* Begin Page text *

# How would you Use BH Cleanser Fluid..Advice.



## westerman (Oct 12, 2008)

Sorry for the elementary question but never used this before.
Just ordered the BH cleanser Fluid.

When doing a minor paint correction ( light swirls) I plan a decon and clay followed by a light DA polish using Megs ultra compound and Megs 205 finishing polish. LSP will be AG Ultra HD wax.

So should I use the Cleanser fluid TWICE,( i.e.) After clay to remove as much old wax etc BEFORE polishing and again, to remove any old polish residue and prep surface for wax. Or will using it just once after all processes have been completed and just prior to waxing suffice?

Harry


----------



## Atkinson91 (Oct 3, 2016)

A strong prewash should help degrade stuff like that!

You can do however, If it's just wax that was on there beforehand, it should of been removed with the Decon stage, especially if your using a tar remover such as tardis or citrus tar and glue remover.

* End Page text *
* Begin Available data *

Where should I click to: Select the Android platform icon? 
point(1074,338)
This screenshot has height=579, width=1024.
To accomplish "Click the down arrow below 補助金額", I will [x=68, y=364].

* End Available data *

Problem requirements. Can you quote the entire forum thread on using BH Cleanser Fluid, word for word?

Solution to the problem.
# How would you Use BH Cleanser Fluid..Advice.



## westerman (Oct 12, 2008)

Sorry for the elementary question but never used this before.
Just ordered the BH cleanser Fluid.

When doing a minor paint correction ( light swirls) I plan a decon and clay followed by a light DA polish using Megs ultra compound and Megs 205 finishing polish. LSP will be AG Ultra HD wax.

So should I use the Cleanser fluid TWICE,( i.e.) After clay to remove as much old wax etc BEFORE polishing and again, to remove any old polish residue and prep surface for wax. Or will using it just once after all processes have been completed and just prior to waxing suffice?

Harry


----------



## Atkinson91 (Oct 3, 2016)

A strong prewash should help degrade stuff like that!

You can do however, If it's just wax that was on there beforehand, it should of been removed with the Decon stage, especially if your using a tar remover such as tardis or citrus tar and glue remover.